Lessons after using Docker for a Month

If you haven't read the other posts about the Docker environment, I'd suggest going to check those out now. Otherwise, this post may not make a ton of sense.

Now that I've been running a Docker-based QA environment for a good month, there's been a few things I've learned that are worth mentioning. So… here goes!

Use a minimal base image

As noted in our previous post, we used Ubuntu as our base image. Although it is very familiar and easy to work with, it's a very large base image (131mb for 15.10). By the time we installed Java, Wildfly, etc., the final image was 1.07GB.

There are quite a few blog posts about making minimal Docker images, but I personally found one written by Atlassian to be the best. Be sure to look at the comments as there are a few bug fixes there. It provides a great walk-through on creating a Docker image using Alpine Linux as a base (5mb for 3.2).

Image size comparison - Ubuntu vs Alpine

Why use a smaller image? Mostly, to reduce disk space. A smaller image means less bandwidth to ship it around. For environments that are paying for bandwidth, that's a big deal.

And, you might see a slightly smaller memory footprint. For us, there was negligible change. RAM usage went from 335MB (Ubuntu) to 330MB (Alpine) when only starting the Wildfly container with nothing deployed.

tldr; 413MB is less than 1.07GB. Use a smaller base image. Might get a small RAM usage reduction.

Don't reuse the Wildfly container with each deploy

Previously, we would check to see if a Wildfly container was already running for the branch. If so, just deploy the artifact. Don't do that. Ok. Don't do it if you're going to deploy a lot. Over time, the container will start taking more and more memory. Restarting it every so often is a good thing.

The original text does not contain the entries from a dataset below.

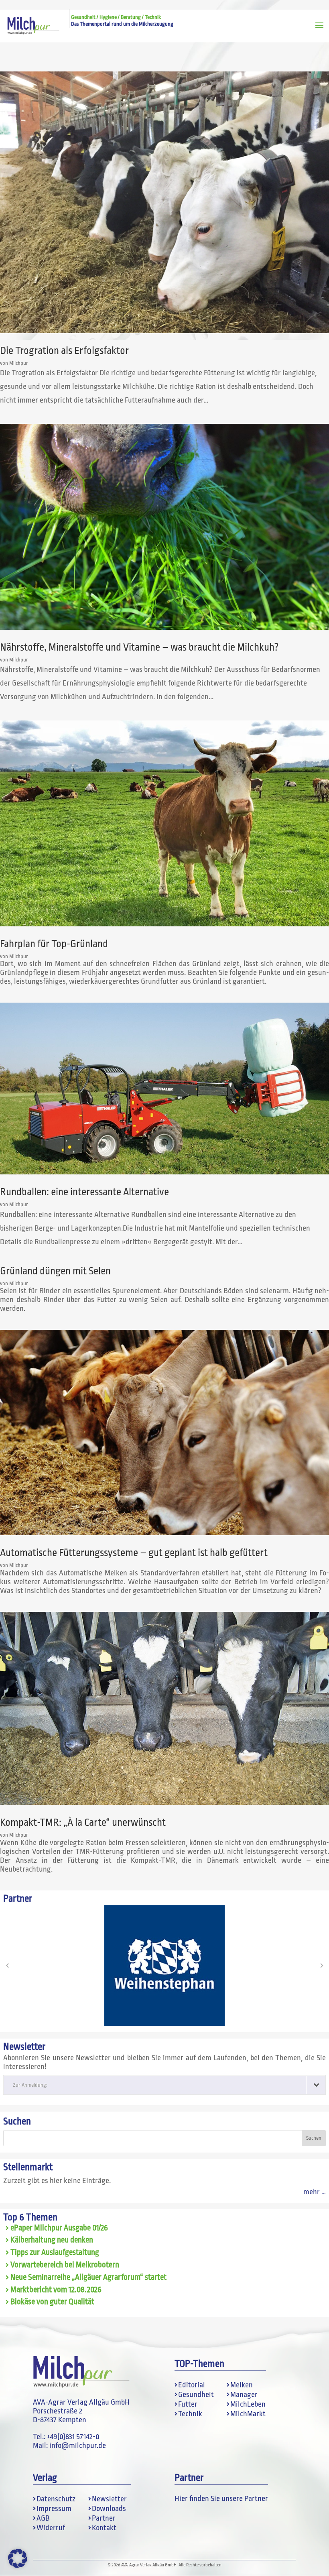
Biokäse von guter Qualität (52, 2301)
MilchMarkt (248, 2413)
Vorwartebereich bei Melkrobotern (64, 2265)
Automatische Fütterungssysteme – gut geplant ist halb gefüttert (134, 1553)
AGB (43, 2518)
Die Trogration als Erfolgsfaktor (64, 350)
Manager (244, 2394)
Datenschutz (56, 2499)
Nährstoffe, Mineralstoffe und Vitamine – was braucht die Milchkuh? (139, 647)
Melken (241, 2385)
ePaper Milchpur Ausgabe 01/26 (59, 2228)
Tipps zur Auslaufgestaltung (54, 2252)
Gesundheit (196, 2394)
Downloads (109, 2508)
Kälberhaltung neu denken (51, 2240)
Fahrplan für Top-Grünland (54, 944)
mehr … (314, 2191)
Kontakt (104, 2527)
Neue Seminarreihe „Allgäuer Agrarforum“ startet (88, 2277)
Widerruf (51, 2527)
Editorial (191, 2385)
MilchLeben (248, 2404)
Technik (190, 2413)
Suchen (17, 2121)
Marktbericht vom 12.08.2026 (56, 2289)
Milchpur (18, 363)
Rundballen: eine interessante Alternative (84, 1192)
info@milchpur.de (77, 2445)
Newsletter (109, 2499)
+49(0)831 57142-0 (73, 2436)
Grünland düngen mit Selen (55, 1271)
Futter (187, 2404)
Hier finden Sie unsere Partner (221, 2498)
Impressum (54, 2508)
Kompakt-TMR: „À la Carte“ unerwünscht (83, 1822)
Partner (104, 2518)
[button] (7, 1965)
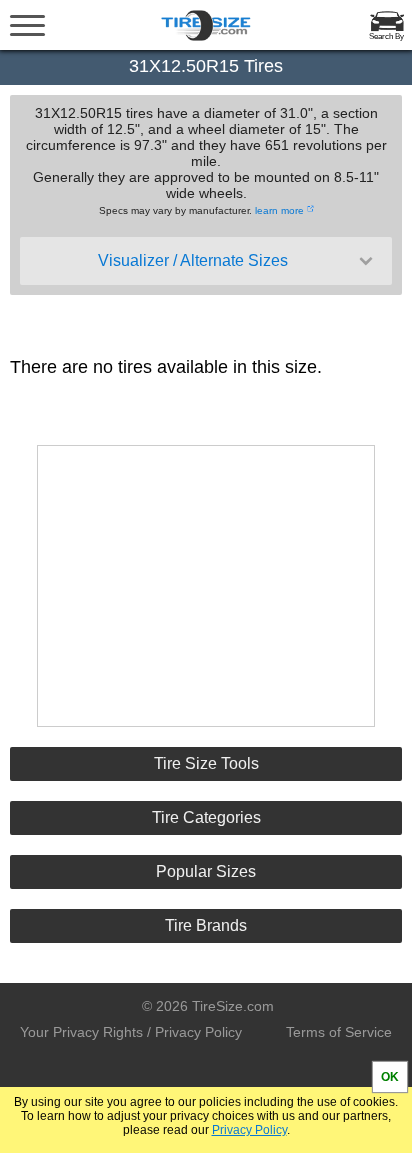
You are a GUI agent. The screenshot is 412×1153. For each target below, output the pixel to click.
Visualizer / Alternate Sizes (193, 260)
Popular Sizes (206, 871)
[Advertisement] (206, 586)
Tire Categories (206, 817)
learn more (279, 210)
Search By (386, 36)
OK (390, 1077)
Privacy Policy (249, 1130)
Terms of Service (339, 1032)
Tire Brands (206, 925)
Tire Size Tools (206, 763)
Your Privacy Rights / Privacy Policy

In order to allow clients to reconnect gracefully, we want to restart, but keep the same ports. We modified the deploy script to do the following:

Check if a Wildfly container is running.
If one is running, store the publicly exposed ports for the admin and http interfaces.
Kill the running container.
Start a new container, binding back to the same ports used by the previous container.
Deploy the war file using the Wildfly management console.

The Wildfly setup of the deploy script now looks like this. It sets the PORT_OPTIONS to "-P" (expose default ports, unassigned), but reassigns the variable if a container is running.

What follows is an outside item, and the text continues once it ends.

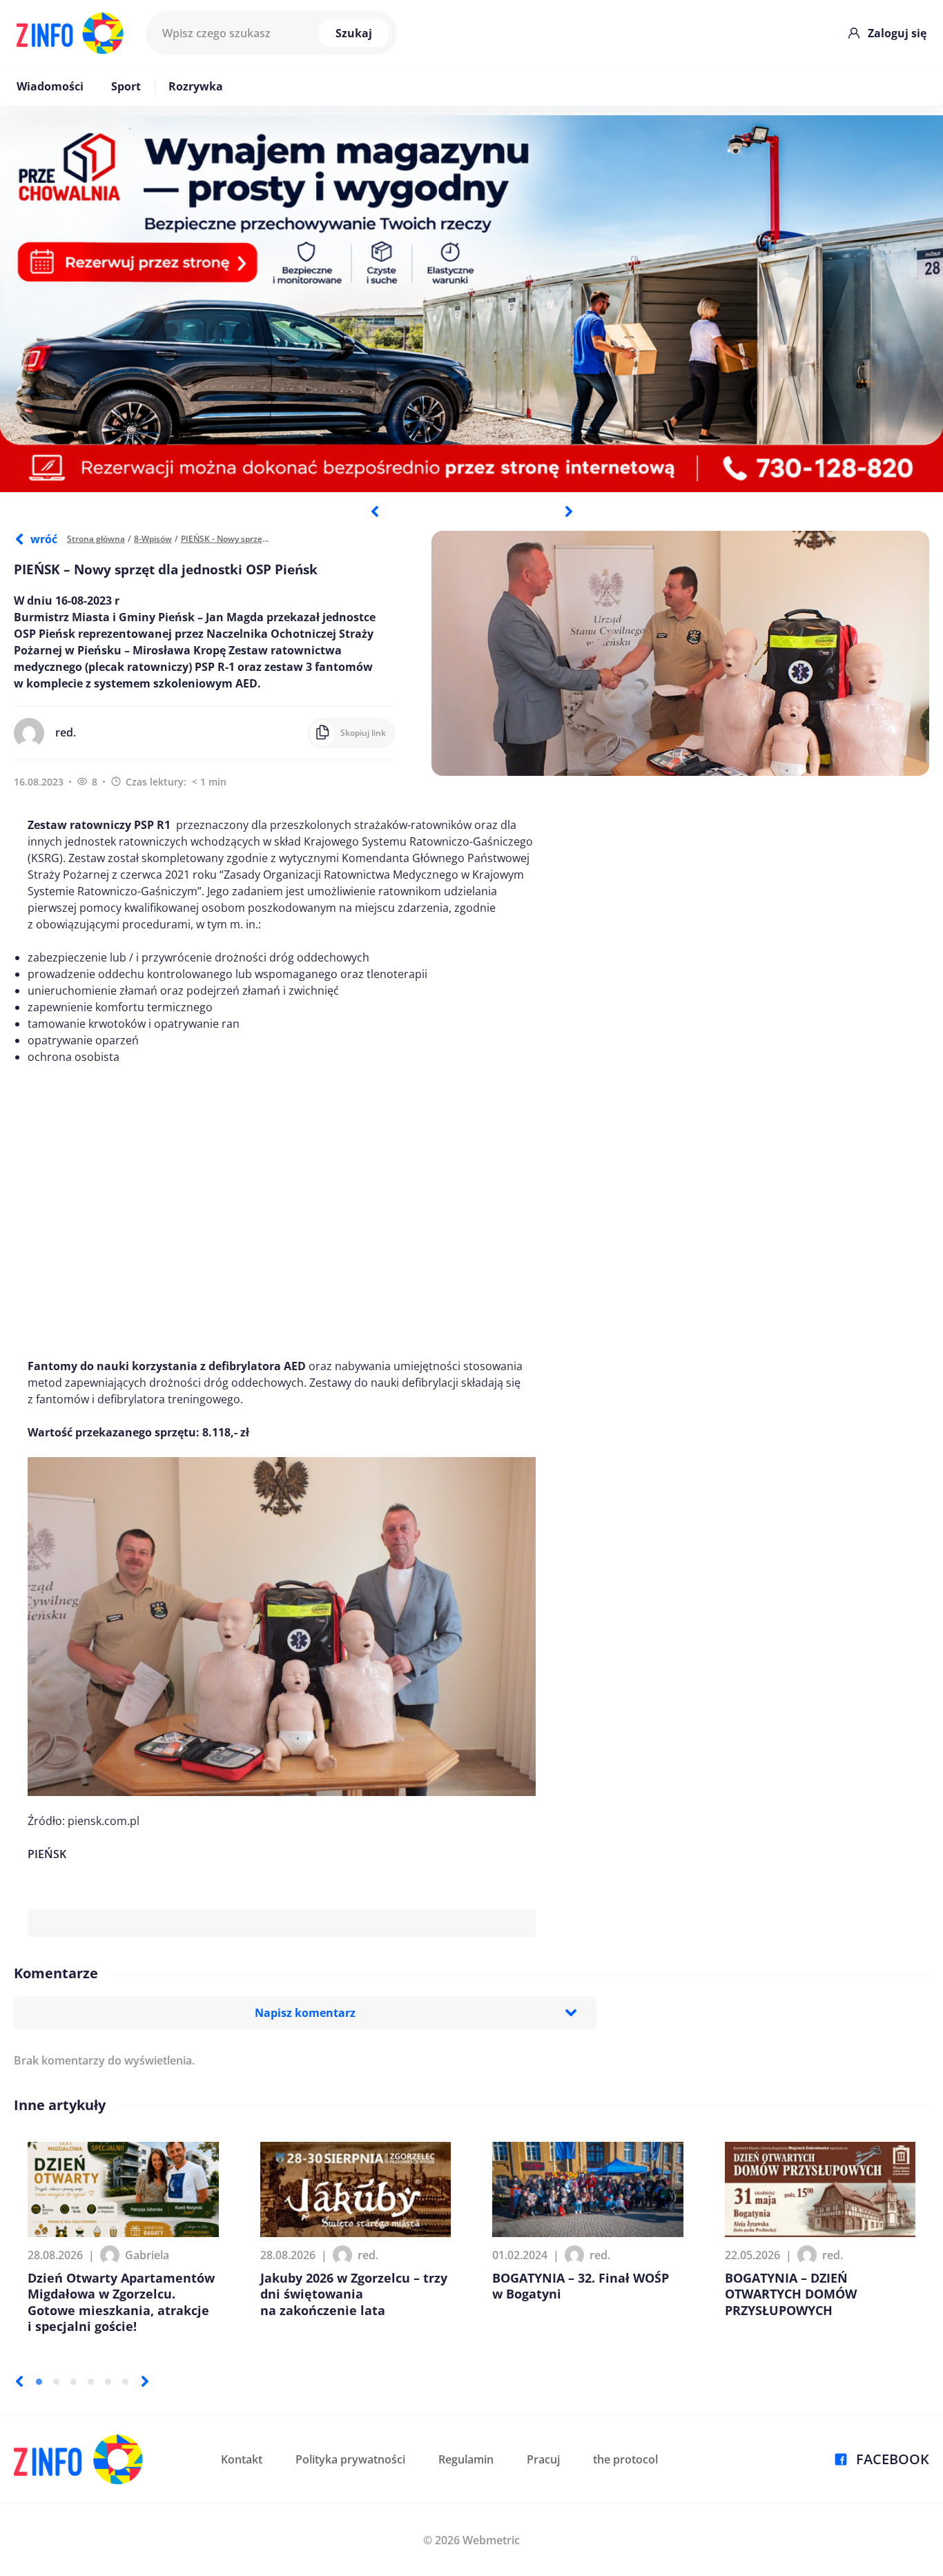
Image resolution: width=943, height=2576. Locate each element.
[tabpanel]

# Setup the Wildfly container
WILDFLY_ID=$(wildfly_container_id $BRANCH)
PORT_OPTIONS="-P"

if [ -z $WILDFLY_ID ]
then
  echo "-- No wildfly container found for $BRANCH"  
else
  PORT=$(http_port $BRANCH)
  ADMIN_PORT=$(admin_port $BRANCH)
  echo "-- Found running wildfly container with id $WILDFLY_ID with ports $PORT (8080) and $ADMIN_PORT (9990). Restarting it."
  docker kill $WILDFLY_ID
  PORT_OPTIONS="-p $PORT:8080 -p $ADMIN_PORT:9990"
fi

WILDFLY_ID=$(docker run -d -e "TZ=America/New_York" -v $LOG_DIRECTORY:/opt/jboss/wildfly/standalone/log $PORT_OPTIONS --label branch=$BRANCH --label type=wildfly --link postgresql-$branch:postgresql summit/wildfly)
echo $WILDFLY_ID
sleep 8

# Copy the war file into the APP_DIR
cmp --silent "$WAR_PATH" $APP_DIR/summit-denali.war || cp "$WAR_PATH" $APP_DIR/summit-denali.war

ADMIN_PORT=$(admin_port $BRANCH)
echo "-- Wildfly admin is on port $ADMIN_PORT"

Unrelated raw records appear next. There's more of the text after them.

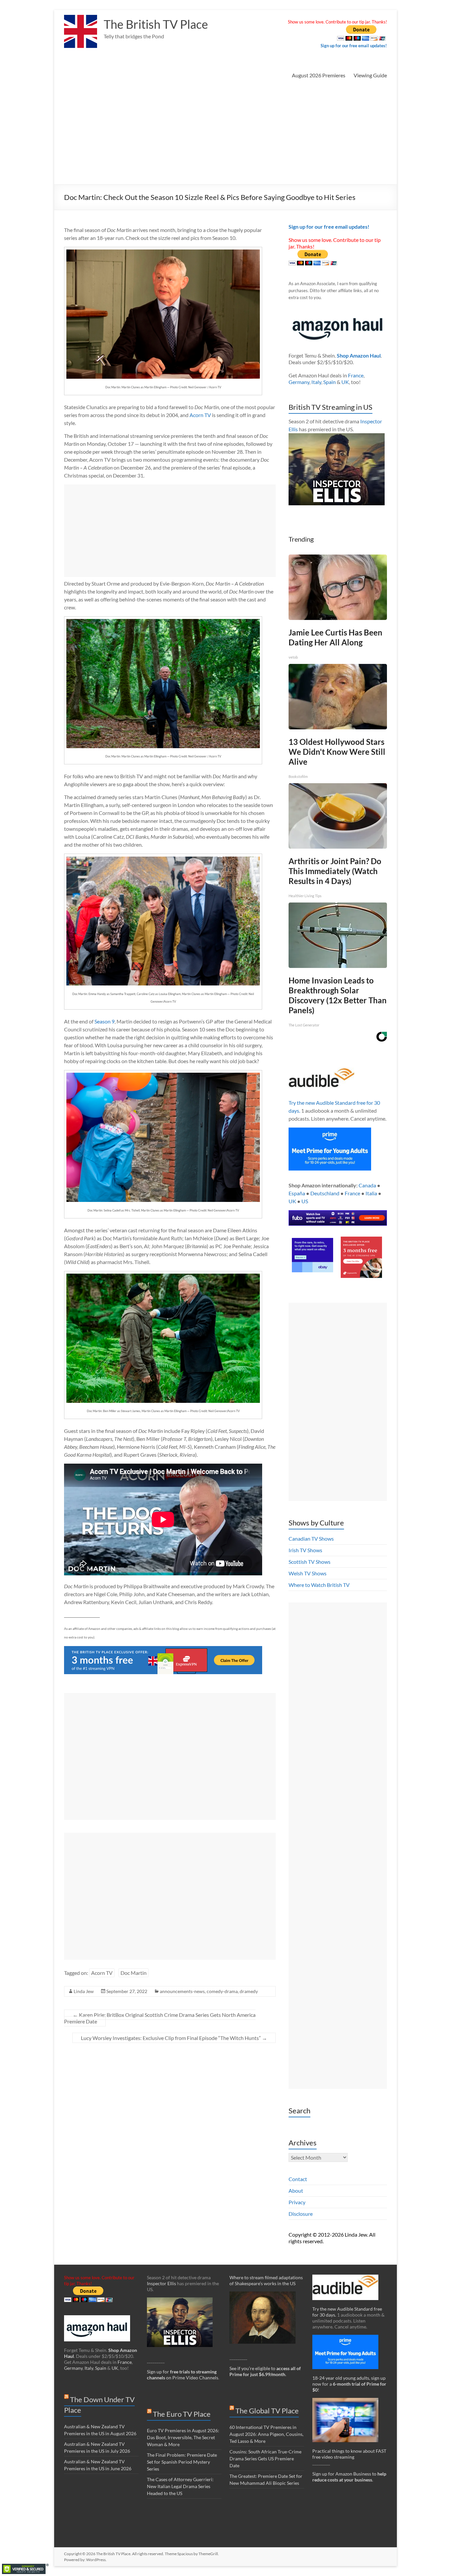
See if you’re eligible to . (265, 2371)
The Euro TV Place (182, 2413)
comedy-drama (222, 1991)
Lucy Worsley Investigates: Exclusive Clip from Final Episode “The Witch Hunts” (174, 2038)
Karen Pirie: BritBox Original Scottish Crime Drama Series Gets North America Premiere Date (160, 2018)
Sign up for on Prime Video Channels (182, 2374)
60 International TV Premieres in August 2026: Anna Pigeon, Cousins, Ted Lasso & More (266, 2434)
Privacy (297, 2202)
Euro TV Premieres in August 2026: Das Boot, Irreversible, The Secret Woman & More (183, 2437)
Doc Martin (134, 1973)
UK (345, 382)
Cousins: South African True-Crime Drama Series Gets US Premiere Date (265, 2458)
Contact (298, 2179)
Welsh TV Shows (308, 1573)
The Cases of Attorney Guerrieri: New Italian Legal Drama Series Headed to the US (180, 2486)
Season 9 (104, 1021)
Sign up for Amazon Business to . (349, 2476)
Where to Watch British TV (319, 1585)
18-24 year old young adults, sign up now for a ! (349, 2384)
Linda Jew (84, 1991)
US (304, 1201)
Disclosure (301, 2214)
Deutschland (324, 1193)
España (297, 1193)
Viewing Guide (370, 75)
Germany (299, 382)
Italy (316, 382)
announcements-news (182, 1991)
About (296, 2190)
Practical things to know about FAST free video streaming (349, 2454)
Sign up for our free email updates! (354, 45)
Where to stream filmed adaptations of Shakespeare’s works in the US (266, 2280)
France (356, 375)
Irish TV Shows (305, 1550)
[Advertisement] (225, 135)
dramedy (249, 1991)
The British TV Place (156, 24)
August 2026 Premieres (318, 75)
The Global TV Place (267, 2410)
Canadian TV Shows (311, 1538)
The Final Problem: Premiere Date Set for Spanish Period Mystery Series (182, 2462)
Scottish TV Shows (309, 1561)
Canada (367, 1185)
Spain (329, 382)
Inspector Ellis (161, 2283)
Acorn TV (200, 415)
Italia (371, 1193)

echo "-- Starting deploy now. Could take a bit..."
ADMIN_PW=$(cat /home/developer/bin/admin-pw.txt)
DEPLOY_RESULT=$(/opt/wildfly/current/bin/jboss-cli.sh --connect controller=localhost:$ADMIN_PORT -u=admin -p=$ADMIN_PW "deploy --force --name=summit-denali.war $ESCAPED_WAR_PATH")
RESULT=$?

Limit amount of app configuration in image

I'll have another post solely about this soon, but try to keep the amount of app configuration to a minimal. There's a few different ways to do it, which I'll highlight later. So… be ready for it!

Using a single image for all deployments can be hard

This is connected with the previous item, but when sharing a single image for all deployments, in which application config is involved, difficulties will be found. If two branches both need updates to the image, how do you manage it? What branch do you commit the Dockerfile updates? (In fact, where do you even version the Dockerfile itself? In the same repo? In a separate repo from the application?)

In our qa environment, the application has a database loader that loads Excel spreadsheets (there's a long story there) to populate the database. But, the formats for those spreadsheets change often.

To solve that problem, the spreadsheets can be provided using mounted volumes. Then, the spreadsheets aren't in the image itself and can be swapped solely on the filesystem. Each deployment can be given a copy of the spreadsheets (using symlinks) and those needing changes can use their own copies, instead of the symlinks.